> [Brief] How many of the lines below contain the string "orange"? Case counts, so give only the number.

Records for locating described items
------------

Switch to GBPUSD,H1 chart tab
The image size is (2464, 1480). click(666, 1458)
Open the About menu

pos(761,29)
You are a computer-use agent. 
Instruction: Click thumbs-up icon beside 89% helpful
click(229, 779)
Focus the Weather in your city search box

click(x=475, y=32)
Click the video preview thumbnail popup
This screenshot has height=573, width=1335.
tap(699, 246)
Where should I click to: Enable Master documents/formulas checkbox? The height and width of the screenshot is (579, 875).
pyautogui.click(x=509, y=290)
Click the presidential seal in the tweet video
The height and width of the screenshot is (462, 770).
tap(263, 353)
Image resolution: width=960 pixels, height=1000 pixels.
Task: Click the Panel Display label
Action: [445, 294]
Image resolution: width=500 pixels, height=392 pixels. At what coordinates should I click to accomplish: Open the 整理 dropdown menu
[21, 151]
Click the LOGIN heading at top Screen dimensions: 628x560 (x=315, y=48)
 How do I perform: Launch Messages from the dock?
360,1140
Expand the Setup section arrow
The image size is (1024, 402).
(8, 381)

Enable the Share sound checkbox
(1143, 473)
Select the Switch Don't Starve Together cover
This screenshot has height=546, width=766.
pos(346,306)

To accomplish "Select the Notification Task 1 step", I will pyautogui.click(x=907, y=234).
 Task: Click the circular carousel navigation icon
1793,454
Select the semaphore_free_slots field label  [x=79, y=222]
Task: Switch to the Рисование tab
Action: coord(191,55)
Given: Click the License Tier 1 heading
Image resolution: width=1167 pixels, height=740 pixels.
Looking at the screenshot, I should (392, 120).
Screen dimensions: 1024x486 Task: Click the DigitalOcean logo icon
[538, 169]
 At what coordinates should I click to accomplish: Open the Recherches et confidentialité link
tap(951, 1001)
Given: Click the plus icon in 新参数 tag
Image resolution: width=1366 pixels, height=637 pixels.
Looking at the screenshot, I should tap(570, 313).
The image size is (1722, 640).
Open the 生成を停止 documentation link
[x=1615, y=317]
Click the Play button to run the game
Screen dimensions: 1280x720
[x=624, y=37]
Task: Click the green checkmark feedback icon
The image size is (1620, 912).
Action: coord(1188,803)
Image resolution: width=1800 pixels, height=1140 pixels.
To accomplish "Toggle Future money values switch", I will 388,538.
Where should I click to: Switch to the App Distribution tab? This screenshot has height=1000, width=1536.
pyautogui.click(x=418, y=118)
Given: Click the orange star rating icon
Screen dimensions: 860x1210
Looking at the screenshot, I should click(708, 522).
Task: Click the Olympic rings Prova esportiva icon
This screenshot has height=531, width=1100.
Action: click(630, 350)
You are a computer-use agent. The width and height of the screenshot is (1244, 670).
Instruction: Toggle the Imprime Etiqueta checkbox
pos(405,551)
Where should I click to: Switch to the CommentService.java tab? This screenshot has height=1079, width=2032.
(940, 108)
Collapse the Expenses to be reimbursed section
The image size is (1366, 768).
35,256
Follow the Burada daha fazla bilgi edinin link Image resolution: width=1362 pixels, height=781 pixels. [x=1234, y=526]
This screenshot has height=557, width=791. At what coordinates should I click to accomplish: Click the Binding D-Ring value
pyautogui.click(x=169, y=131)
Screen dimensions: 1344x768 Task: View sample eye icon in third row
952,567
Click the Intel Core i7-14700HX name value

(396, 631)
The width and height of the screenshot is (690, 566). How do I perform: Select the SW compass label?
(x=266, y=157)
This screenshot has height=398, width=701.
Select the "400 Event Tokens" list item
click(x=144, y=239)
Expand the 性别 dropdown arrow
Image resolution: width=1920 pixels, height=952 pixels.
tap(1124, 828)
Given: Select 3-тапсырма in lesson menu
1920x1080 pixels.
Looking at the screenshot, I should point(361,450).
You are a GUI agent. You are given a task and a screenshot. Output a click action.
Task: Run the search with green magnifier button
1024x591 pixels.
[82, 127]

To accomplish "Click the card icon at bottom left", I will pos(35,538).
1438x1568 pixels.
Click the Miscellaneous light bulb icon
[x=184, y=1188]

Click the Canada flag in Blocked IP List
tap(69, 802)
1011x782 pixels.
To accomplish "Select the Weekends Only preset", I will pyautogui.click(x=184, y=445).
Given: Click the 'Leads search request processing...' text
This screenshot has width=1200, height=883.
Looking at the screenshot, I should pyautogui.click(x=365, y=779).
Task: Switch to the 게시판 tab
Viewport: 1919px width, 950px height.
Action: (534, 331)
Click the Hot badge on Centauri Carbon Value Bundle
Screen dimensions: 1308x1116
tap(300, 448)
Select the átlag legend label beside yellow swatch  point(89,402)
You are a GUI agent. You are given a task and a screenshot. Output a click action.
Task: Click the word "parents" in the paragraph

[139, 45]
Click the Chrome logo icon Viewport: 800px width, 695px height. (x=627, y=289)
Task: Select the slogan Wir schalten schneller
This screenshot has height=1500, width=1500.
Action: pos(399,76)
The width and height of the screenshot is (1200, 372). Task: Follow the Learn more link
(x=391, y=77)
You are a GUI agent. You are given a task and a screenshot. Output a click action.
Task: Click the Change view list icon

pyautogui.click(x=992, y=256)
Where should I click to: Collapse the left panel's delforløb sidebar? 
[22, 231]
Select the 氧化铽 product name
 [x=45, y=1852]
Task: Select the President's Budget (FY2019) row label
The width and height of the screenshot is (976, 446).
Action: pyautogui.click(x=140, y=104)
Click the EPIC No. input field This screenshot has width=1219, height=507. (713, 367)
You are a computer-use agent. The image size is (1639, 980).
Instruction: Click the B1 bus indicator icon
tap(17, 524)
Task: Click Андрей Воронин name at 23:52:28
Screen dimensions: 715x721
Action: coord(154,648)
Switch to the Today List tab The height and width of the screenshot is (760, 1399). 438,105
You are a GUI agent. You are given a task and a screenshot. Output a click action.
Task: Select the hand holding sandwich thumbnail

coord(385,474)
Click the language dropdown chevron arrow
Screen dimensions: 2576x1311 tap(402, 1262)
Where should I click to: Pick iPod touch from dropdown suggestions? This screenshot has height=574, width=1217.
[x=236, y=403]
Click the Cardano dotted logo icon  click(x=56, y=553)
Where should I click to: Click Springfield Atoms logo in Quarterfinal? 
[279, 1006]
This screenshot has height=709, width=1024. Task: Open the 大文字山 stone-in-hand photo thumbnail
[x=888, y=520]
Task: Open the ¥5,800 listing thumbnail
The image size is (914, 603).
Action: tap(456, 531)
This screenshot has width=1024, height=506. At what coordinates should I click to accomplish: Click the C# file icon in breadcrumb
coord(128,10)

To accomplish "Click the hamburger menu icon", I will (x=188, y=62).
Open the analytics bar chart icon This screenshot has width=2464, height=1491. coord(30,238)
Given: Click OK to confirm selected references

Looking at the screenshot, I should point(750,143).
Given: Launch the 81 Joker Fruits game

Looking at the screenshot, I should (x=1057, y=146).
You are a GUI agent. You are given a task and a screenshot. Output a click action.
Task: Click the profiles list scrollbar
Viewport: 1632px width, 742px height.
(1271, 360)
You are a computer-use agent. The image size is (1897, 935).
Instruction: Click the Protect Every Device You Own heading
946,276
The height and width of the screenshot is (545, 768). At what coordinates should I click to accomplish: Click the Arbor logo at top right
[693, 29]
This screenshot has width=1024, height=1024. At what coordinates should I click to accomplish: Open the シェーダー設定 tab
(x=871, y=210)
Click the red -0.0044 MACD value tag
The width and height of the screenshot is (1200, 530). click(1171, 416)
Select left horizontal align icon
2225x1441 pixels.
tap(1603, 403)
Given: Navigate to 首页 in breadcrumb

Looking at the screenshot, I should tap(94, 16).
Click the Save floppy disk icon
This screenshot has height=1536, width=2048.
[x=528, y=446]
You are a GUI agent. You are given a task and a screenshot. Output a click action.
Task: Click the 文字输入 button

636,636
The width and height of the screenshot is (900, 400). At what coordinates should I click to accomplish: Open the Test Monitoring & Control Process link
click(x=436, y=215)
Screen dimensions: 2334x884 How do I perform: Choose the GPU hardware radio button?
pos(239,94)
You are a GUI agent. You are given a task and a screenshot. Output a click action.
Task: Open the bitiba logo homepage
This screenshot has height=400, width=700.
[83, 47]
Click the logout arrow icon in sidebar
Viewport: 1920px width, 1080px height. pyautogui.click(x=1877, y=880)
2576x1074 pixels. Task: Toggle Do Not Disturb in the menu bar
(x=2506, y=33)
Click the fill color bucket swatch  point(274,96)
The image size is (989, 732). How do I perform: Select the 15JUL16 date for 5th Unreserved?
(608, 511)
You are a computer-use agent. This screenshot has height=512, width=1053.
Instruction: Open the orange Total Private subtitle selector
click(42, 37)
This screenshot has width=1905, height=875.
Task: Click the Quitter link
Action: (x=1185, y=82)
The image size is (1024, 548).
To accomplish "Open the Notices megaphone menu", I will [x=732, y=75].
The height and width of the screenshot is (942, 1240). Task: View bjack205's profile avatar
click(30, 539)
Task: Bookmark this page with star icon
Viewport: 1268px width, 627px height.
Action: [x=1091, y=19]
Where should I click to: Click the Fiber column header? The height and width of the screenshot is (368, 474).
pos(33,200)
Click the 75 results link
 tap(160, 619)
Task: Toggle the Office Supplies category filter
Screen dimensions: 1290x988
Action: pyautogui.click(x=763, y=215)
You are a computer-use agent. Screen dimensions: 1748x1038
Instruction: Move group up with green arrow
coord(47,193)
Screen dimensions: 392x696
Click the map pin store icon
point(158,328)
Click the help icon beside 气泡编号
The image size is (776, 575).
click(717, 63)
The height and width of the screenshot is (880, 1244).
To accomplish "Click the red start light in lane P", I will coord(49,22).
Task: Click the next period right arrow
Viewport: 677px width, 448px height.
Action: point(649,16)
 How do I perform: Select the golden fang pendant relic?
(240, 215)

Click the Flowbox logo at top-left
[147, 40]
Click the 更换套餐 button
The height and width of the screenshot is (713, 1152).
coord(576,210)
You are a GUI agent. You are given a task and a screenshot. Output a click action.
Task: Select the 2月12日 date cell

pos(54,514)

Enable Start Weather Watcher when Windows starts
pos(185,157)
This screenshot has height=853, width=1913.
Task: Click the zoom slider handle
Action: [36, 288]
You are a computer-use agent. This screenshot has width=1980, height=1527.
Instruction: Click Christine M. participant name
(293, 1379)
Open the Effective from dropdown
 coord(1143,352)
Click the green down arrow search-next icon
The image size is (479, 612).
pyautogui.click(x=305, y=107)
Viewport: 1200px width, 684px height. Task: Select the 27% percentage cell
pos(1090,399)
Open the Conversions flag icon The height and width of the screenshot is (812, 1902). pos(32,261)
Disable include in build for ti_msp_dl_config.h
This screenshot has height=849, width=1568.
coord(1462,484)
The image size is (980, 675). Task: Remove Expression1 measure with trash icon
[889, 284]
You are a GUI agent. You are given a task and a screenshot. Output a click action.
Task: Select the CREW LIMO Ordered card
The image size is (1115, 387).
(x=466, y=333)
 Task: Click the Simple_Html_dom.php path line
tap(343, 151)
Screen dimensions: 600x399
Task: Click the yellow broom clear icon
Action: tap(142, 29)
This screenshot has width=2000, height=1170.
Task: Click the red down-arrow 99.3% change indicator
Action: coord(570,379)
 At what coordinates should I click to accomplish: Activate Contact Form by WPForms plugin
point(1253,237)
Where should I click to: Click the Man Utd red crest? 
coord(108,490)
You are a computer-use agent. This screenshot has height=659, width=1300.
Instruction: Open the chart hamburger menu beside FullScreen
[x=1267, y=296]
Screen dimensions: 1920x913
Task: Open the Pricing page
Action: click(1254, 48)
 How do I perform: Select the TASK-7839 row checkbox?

------------

> [Answer below] 2